# [WORK TASK]
Continue the article on biologic drugs for rheumatoid arthritis, picking up right after its final sentence.

Top of READING PASSAGE

If you’re living with rheumatoid arthritis (RA), you know that it’s essential to get treatment that not only helps you manage pain, but also halts future joint damage. Sometimes, however, traditional RA medications aren’t enough for everyone
Enter biologics – a relatively new class of drug that’s only been in use as a treatment for RA symptoms since 1998. And while they do offer some big benefits for people who suffer from more severe joint pain and inflammation, they don’t come without risks.
Get the facts on biologic drugs and discover if they could be an effective part of your RA treatment plan with this quick cheat sheet.
What is a biologic?
Broadly speaking, the drugs used to halt the progress of RA fall into two categories: traditional DMARDs (disease-modifying antirheumatic drugs) and newer biologics, or biologic DMARDs.
Unlike traditional DMARDs, such as methotrexate, that are made with chemical ingredients, biologics are genetically engineered inside living cells and made to mimic the role of certain proteins in the body.
Traditional DMARDs are usually the first choice for treating RA. Biologic medications are usually prescribed for people with more moderate or severe RA and whose regular treatments and medication aren’t giving them relief from their symptoms.
The most commonly prescribed and approved biologic treatments for RA are:
- adalimumab or Humira
- certolizumab or Cimzia
- etanercept or Enbrel
- infliximab or Remicade
- abatacept or Orencia
- rituximab or Rituxan
- anakinra or Kineret
How do biologics treat rheumatoid arthritis symptoms?
Rheumatoid arthritis happens when your body’s immune cells mistakenly attack joint tissue, triggering inflammation and causing joint damage and pain.
Unlike traditional DMARDs, which affect the immune system as a whole, biologic drugs specifically target, or pinpoint, the cells responsible for this inflammation in the joints. They essentially “calm them down,” reducing inflammation and pain, and potentially protecting those joints from further damage.
In most cases, biologics are used with other RA medications – traditional DMARDs and NSAID pain relievers like ibuprofen or naproxen – to help treat and manage symptoms.
They are most often taken via injection or intravenous (IV) infusion.
Are biologics safe?
While most patients report no severe or life-threatening side effects, this type of treatment does come with some risks.
Because biologic medications are typically taken through an injection, there’s an increased risk of infection at the injection site, along with a risk of swelling, pain or rash. IV biologics can also potentially cause symptoms such as fever, chills and head and body aches.

Bottom of READING PASSAGE
Top of INPUT DATA

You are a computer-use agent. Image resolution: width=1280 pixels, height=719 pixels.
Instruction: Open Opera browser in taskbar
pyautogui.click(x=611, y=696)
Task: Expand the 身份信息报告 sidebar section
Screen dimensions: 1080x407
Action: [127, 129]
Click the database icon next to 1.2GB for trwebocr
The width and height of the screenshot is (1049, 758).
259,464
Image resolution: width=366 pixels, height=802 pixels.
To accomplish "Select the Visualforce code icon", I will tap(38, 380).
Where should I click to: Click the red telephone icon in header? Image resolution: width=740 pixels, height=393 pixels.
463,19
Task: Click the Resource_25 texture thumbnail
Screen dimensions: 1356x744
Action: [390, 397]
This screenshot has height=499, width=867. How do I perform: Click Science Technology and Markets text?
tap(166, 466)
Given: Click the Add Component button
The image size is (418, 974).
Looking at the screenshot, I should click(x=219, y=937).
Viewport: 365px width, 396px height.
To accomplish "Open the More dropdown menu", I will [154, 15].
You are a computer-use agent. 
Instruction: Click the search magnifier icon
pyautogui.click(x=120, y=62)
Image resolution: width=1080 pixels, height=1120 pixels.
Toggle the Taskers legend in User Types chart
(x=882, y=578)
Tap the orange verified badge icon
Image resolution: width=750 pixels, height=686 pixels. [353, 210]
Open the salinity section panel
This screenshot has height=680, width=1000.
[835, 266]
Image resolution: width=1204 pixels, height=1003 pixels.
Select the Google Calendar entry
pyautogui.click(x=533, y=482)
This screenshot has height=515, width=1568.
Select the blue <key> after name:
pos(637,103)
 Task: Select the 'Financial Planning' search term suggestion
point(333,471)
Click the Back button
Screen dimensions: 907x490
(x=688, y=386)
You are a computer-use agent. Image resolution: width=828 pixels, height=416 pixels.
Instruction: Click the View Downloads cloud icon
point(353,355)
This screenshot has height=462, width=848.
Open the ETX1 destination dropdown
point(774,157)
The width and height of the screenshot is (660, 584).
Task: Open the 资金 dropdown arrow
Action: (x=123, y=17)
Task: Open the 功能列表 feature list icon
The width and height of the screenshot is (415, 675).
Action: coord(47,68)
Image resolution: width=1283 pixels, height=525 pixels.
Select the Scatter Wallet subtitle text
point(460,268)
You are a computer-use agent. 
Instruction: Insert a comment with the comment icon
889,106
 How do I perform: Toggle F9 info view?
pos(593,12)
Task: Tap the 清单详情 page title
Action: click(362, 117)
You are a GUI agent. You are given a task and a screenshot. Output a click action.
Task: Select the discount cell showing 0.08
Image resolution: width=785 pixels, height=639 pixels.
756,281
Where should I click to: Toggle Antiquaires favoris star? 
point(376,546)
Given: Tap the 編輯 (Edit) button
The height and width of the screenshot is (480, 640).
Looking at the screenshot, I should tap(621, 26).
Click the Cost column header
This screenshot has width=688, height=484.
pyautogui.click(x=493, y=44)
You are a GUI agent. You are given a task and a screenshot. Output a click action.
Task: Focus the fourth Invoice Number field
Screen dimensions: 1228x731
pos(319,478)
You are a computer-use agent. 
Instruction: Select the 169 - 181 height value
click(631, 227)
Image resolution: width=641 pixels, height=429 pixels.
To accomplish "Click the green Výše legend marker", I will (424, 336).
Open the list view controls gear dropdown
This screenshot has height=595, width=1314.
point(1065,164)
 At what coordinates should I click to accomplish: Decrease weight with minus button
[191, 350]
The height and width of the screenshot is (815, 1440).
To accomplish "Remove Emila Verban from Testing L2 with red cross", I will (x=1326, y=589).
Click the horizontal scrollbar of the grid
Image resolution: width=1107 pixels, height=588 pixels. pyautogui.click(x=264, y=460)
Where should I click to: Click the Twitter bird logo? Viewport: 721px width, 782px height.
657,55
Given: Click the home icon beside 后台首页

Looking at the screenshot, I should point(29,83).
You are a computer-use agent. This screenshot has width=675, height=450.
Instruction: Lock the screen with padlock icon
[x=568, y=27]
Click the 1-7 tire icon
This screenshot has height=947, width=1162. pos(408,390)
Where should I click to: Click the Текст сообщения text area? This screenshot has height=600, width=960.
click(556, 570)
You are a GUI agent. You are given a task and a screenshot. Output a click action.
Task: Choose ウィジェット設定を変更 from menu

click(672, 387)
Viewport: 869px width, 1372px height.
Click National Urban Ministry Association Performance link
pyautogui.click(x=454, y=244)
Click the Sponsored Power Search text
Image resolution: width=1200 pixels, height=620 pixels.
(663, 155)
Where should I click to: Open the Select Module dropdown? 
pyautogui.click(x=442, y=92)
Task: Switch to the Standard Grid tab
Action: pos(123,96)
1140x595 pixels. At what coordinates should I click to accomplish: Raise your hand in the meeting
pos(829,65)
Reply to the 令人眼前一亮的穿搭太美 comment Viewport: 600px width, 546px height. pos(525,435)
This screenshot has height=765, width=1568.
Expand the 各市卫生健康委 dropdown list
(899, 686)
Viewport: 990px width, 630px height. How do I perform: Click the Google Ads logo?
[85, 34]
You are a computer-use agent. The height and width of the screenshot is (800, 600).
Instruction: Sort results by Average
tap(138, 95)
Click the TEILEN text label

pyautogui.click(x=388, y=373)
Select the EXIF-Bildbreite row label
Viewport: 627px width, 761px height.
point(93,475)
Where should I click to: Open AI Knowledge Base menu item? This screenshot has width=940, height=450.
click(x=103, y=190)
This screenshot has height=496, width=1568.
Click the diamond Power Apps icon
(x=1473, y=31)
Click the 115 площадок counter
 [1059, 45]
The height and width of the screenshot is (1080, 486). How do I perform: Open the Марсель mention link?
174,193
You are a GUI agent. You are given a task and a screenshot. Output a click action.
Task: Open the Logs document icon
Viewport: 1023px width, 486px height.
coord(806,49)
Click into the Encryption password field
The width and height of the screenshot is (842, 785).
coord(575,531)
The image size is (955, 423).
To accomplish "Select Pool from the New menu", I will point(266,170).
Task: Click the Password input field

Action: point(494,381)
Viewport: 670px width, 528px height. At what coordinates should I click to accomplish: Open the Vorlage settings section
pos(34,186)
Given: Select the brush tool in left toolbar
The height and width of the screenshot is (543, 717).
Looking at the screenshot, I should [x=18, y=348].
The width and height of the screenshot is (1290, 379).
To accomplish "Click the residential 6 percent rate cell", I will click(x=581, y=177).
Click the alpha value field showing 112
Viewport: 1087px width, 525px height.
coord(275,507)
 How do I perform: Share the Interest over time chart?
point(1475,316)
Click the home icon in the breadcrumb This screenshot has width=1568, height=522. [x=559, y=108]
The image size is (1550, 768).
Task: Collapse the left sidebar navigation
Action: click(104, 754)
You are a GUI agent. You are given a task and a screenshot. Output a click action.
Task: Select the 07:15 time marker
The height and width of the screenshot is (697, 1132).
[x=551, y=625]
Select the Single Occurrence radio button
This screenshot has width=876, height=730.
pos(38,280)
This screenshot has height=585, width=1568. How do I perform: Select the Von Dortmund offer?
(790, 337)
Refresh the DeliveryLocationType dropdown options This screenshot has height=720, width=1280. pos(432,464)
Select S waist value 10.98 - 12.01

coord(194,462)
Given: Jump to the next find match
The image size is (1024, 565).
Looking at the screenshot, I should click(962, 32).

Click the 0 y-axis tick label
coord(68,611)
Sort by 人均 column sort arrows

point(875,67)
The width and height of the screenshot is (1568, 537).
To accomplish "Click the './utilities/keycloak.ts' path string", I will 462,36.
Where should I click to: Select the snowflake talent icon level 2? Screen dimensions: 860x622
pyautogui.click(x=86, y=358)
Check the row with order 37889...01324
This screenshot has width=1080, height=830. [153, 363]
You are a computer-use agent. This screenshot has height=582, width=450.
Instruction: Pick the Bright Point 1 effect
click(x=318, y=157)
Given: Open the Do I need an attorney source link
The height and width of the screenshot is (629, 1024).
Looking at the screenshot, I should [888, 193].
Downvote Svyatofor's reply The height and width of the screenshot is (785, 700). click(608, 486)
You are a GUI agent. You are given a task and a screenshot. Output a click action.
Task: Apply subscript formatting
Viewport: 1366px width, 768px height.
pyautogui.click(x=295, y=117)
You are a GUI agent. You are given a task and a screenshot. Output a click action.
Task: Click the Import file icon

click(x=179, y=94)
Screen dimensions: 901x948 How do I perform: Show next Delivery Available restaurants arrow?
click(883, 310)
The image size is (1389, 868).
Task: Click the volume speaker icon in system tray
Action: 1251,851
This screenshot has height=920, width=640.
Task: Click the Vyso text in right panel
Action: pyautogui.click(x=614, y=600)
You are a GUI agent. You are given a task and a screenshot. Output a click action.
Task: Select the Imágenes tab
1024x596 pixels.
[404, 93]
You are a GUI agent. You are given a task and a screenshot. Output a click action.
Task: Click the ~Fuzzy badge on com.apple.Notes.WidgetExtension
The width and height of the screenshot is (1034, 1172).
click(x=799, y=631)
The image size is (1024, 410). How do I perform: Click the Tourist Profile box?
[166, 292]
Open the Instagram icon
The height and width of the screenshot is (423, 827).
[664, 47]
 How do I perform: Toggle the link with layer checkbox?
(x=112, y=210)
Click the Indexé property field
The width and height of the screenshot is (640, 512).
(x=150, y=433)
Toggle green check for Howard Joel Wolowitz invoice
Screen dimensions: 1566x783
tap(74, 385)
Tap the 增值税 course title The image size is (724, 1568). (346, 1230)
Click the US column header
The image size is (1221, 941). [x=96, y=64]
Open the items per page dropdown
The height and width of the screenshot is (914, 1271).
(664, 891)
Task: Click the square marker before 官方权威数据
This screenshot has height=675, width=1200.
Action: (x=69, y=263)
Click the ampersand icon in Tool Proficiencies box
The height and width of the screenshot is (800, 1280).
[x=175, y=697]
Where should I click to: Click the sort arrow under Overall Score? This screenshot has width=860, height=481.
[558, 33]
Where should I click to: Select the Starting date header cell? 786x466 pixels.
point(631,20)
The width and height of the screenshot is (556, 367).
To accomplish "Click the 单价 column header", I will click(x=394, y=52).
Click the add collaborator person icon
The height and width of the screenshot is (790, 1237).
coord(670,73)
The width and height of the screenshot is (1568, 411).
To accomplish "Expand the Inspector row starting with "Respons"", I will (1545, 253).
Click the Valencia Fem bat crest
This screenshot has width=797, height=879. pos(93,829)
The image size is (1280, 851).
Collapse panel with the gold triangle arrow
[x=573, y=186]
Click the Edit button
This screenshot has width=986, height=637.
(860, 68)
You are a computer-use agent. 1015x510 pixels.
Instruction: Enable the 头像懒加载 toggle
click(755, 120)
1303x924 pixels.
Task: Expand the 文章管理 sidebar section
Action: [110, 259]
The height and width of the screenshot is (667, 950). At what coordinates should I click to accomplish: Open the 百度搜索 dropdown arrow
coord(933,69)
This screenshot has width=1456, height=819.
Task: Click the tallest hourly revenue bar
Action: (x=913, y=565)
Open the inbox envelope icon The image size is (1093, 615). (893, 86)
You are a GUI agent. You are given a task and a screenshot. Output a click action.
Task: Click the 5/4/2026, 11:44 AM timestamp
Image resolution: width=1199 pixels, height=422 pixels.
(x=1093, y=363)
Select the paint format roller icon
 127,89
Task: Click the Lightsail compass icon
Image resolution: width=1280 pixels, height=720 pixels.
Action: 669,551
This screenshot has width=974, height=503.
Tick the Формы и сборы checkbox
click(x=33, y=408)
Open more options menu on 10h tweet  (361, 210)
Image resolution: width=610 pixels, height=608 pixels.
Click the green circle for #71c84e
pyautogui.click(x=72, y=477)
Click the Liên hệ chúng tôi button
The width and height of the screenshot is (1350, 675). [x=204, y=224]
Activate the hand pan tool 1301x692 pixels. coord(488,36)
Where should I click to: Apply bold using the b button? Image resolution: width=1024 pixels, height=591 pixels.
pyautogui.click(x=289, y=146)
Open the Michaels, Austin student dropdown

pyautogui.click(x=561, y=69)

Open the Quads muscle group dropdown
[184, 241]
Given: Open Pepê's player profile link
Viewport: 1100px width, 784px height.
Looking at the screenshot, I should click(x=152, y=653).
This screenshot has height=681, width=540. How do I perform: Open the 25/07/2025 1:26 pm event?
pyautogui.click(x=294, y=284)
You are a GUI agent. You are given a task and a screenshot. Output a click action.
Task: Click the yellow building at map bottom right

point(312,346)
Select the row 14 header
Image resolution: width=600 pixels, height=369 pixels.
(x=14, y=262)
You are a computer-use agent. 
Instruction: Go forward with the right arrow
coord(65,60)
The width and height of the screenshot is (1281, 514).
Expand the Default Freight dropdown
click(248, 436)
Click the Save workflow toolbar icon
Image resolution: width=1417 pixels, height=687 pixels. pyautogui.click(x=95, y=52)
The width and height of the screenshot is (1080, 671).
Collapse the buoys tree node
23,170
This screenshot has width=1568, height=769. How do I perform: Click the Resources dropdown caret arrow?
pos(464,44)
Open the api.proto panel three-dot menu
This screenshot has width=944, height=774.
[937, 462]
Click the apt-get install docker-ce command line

Bottom of INPUT DATA

# [EXERCISE RESULT]
Because biologics work by suppressing part of the body’s immune system, they can increase your risk for various types of infection, such as respiratory or urinary tract infections. Biologics can also cause certain conditions (such as tuberculosis and hepatitis B) to worsen or reactivate, so you may be tested for them before starting treatment.
Will biologics help me manage my RA pain effectively?
Biologics are most effective in people suffering from severe inflammation who haven’t seen relief from traditional options. They also tend to work faster and have fewer side effects. However, biologic medications affect each person differently, and it’s not possible to tell how effective the treatment is until after you’ve been taking them for around four to six weeks.
Biologics have been shown, however, to work better than traditional DMARDs at protecting the joints from damage caused by RA, and research has also suggested that biologic treatments can help reduce fatigue in RA sufferers.
Are biologic drugs right for me?
In addition to some unpleasant side effects, biologic treatments also come with a much higher price tag than traditional RA medication – they can cost up to $5,000 per week.
That being said, many patients who have tried other conventional medications with no result have seen big improvements in their symptoms when they added biologics to their treatment plan.
The important thing is to talk with your doctor. Discuss your concerns and symptoms openly so that the two of you can decide on the most effective treatment plan for your RA pain.